3. Walked about Phnom Penh, near Toul Tumpong (Russian Market), found a shady coffee shop, and lounged for a few hours.
4. Booked tickets to Bangkok (super excited -- more on that later).
5. Spent a few hours looking at, and deliberating about, cheap airfare to China, Sri Lanka, Malaysian Borneo, Brunei Darrusalem, India ... and decided Malaysian Borneo and Brunei Darrusalem may just work for the upcoming holiday in May. (Crossing my fingers.)
Wednesday, March 9, 2011
I'm a sucker for all the French cookies at Thai Hout grocery store -- and for all the Bonne Maman jams, too. I cannot get enough.
Dinner last night: Also French. Crepes with sugar and lemon. Some delicious Algerian concoction, with egg, sausage, and other things I cannot recall. It was delicious. And for dessert, more crepes and carmelized bananas. Oh my.
I feel as if it's my turn to host something, but the thought of all the logistics makes me lazy.
Here's a confession on this increasingly hot Wednesday afternoon: I never really feel "pretty" in Cambodia. My neurotic issues with the connotation of that word aside, I admit that the heat, sweat, and other things Cambodia made it such that I once felt I was in perpetual post-gym/workout mode -- not that I've had many post-gym/workout moments, I confess.
It's a struggle.
Admittedly, there was once a part of me that said, "Who cares?! I can eschew any sort of aesthetic ideal indefinitely, for a loftier purpose, for meaning, for this work." That lasted all of 2 months. In truth, I'm just not wired that way -- I need both, I need all. And, more likely, when the entire day seems heavy and dark, and things appear insurmountable, I crave the simplicity and comfort of putting on red lipstick, a pretty silk Mayle dress, and a pair of RC sandals/clogs/heels (actually, no heels because the jagged street + heels would surely bring about my death).

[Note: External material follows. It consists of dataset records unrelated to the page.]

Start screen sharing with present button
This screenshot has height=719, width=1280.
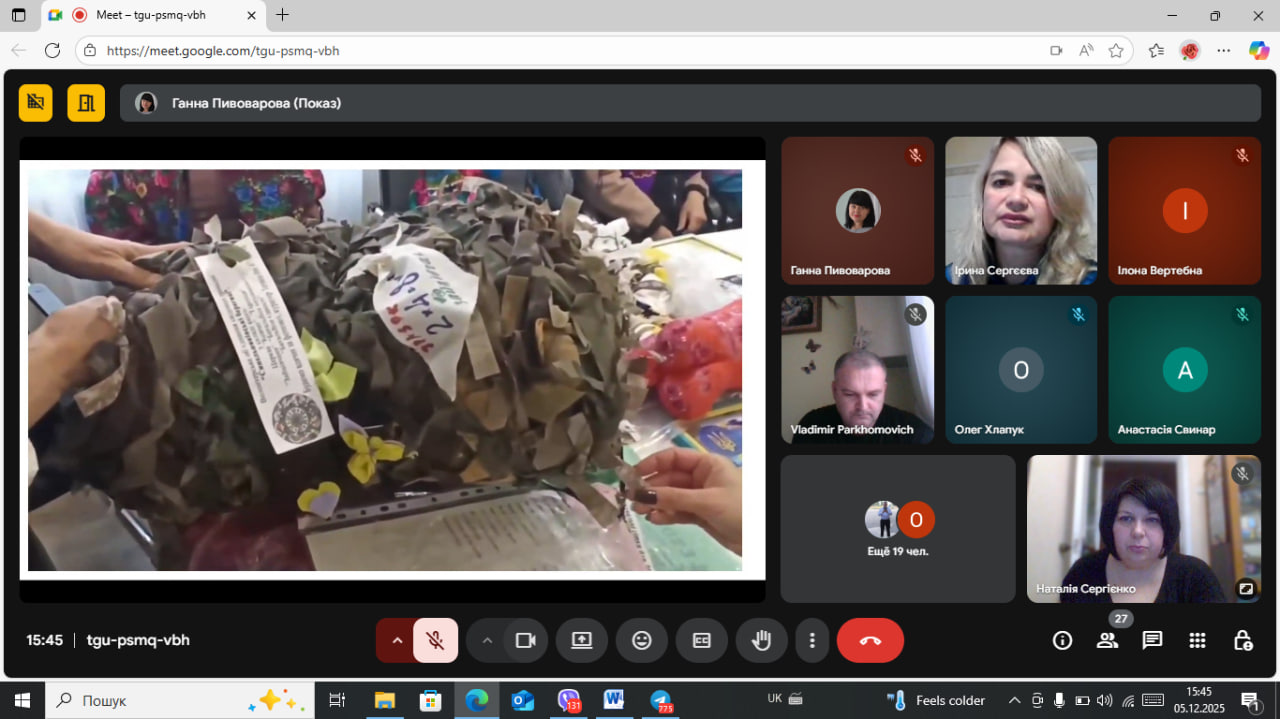(582, 641)
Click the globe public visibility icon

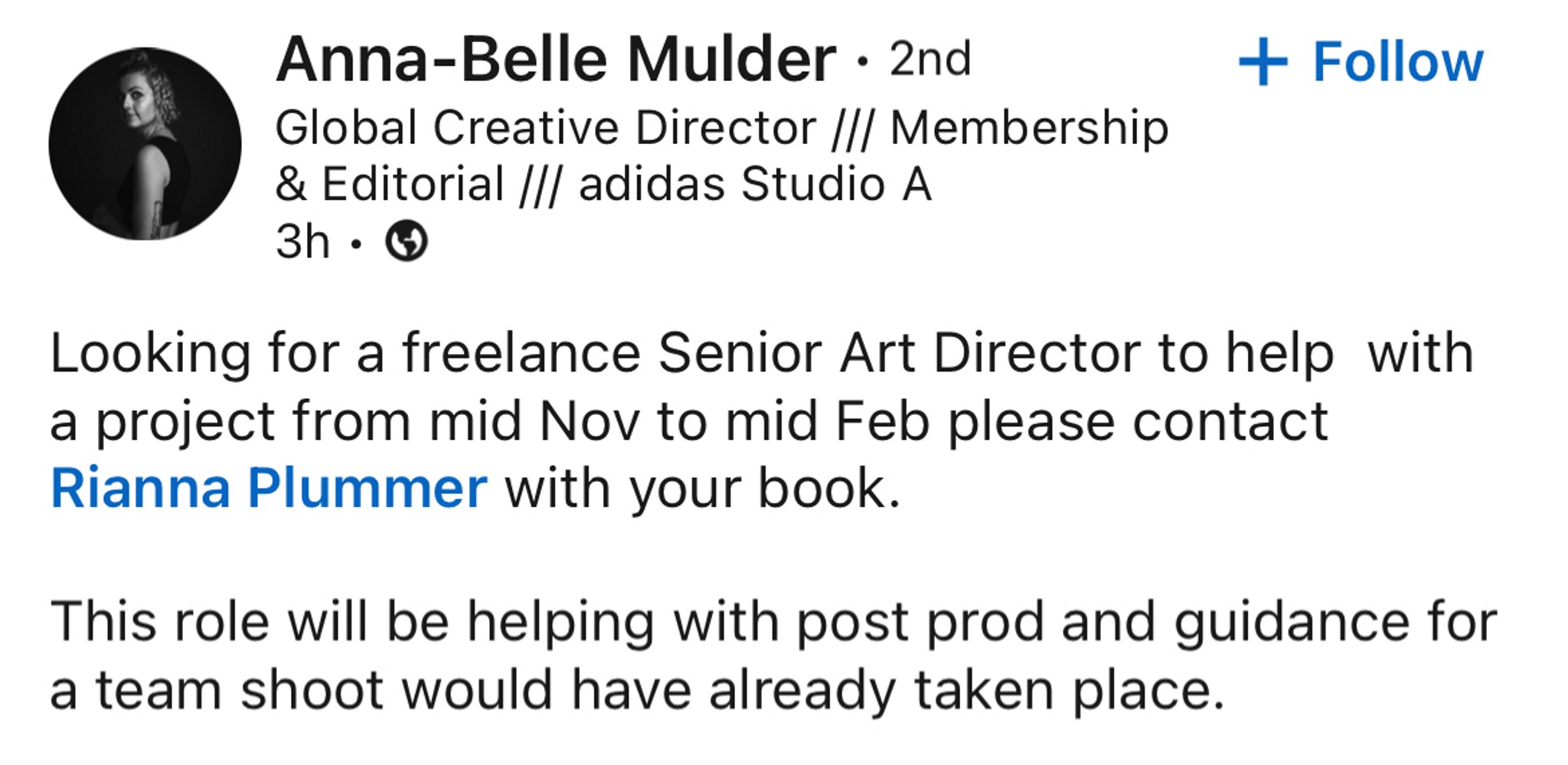point(406,241)
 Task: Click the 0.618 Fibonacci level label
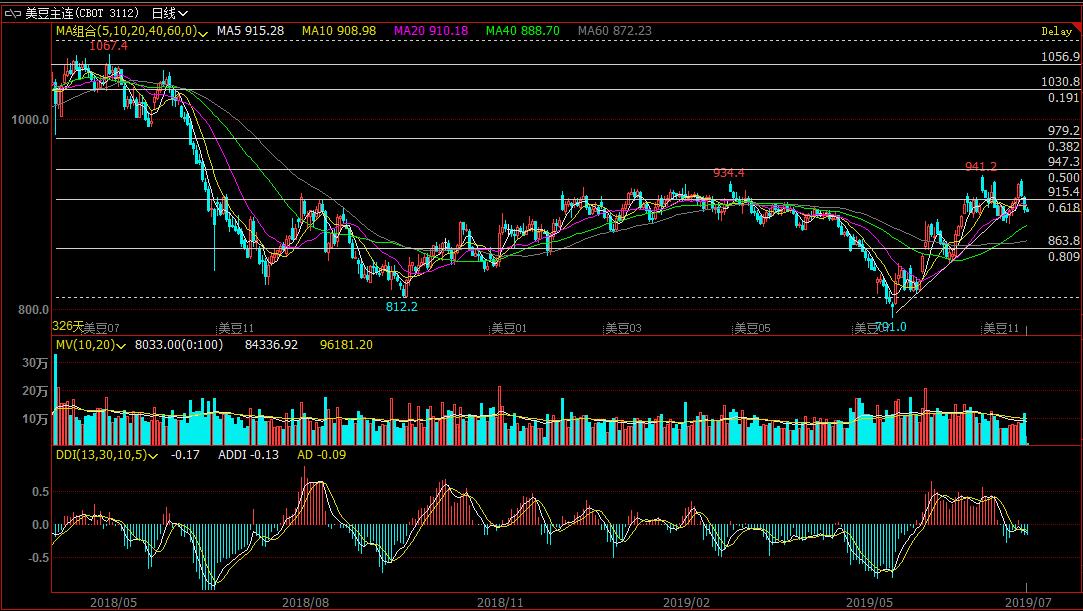[x=1063, y=208]
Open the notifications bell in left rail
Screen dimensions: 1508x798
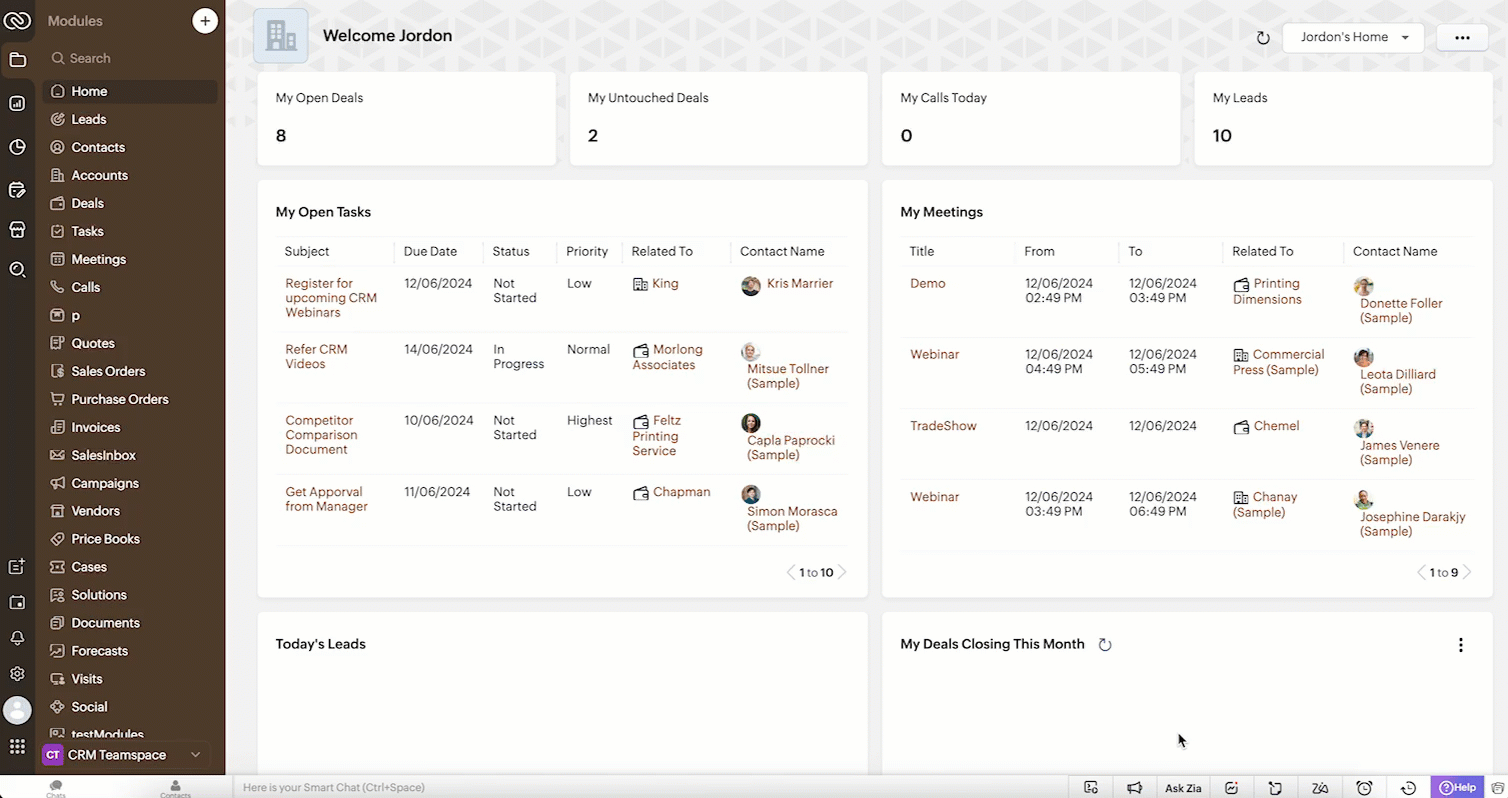(x=17, y=638)
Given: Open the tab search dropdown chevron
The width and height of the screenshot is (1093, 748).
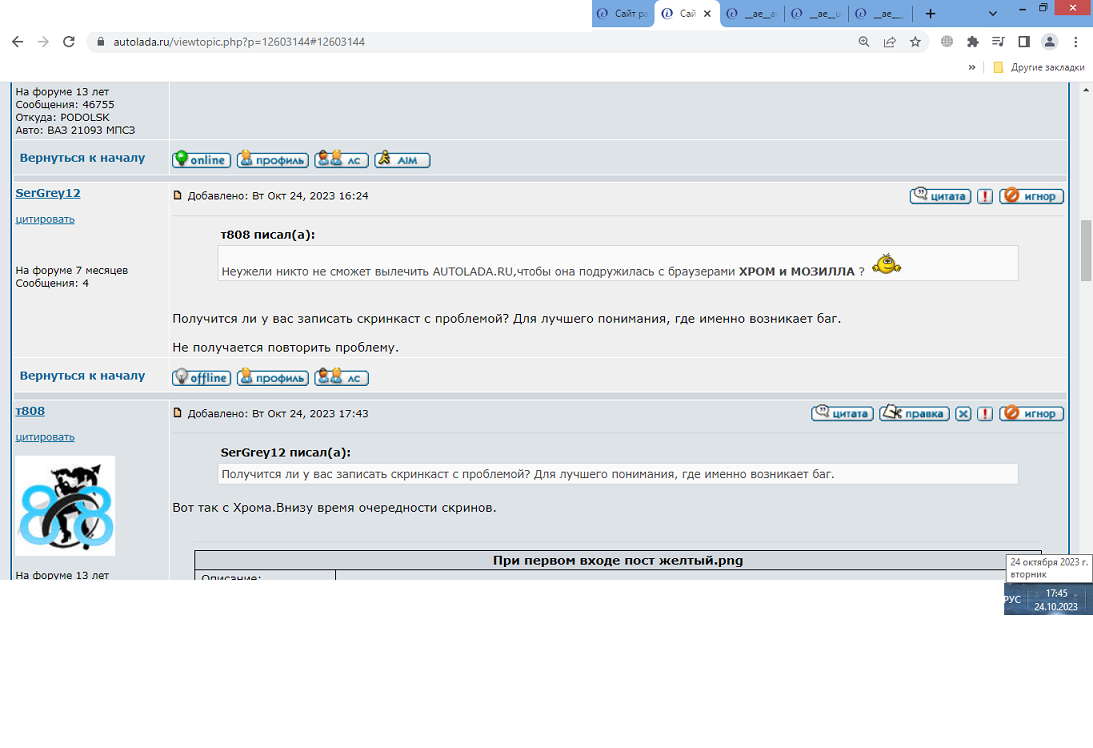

On my last visit to Los Angeles, I packed even more dresses into my suitcase, including a few Mayle numbers, which I now guard closely. I went through my 3.1 Lim acquisitions and imported an old red bag I once found on eBay. I rummaged through my earrings and necklaces. I packed more body butter, more lipstick and lipstains, more lacy underpinnings -- more of the simple pleasures that combat the weariness of life in this country.
I saw this hair "how to do." (Click on the link above for instructions.) I think I'll give it a try.
Tuesday, March 8, 2011
Sunday, March 6, 2011
On another note, Stuff Expat Aid Workers Like really is hilarious, if not full of embarrassingly accurate tidbits of truth. A few of my favorites:
It's Monday afternoon, and I am super exhausted. Last week, I traveled to Battambang and then Banteay Meanchey to do research and meet with affected communities. As I walked around the railway communities, I could not ignore the fact that the temperature is steadily climbing in Cambodia, a steady reminder that "hot season" is just around the corner. I remember the season well, as its arrival also marks one year since my move to Cambodia.
I don't relish the thought of the several research trips I will do in the next few months, under the unforgiving heat, only matched in annoyance by the swarm of flies and mosquitos that tend to accompany that climate.
But I must do it -- and besides, my ancillary research on the gender impacts of the Railway Project gives me enough push to get over the not-so-ideal environment.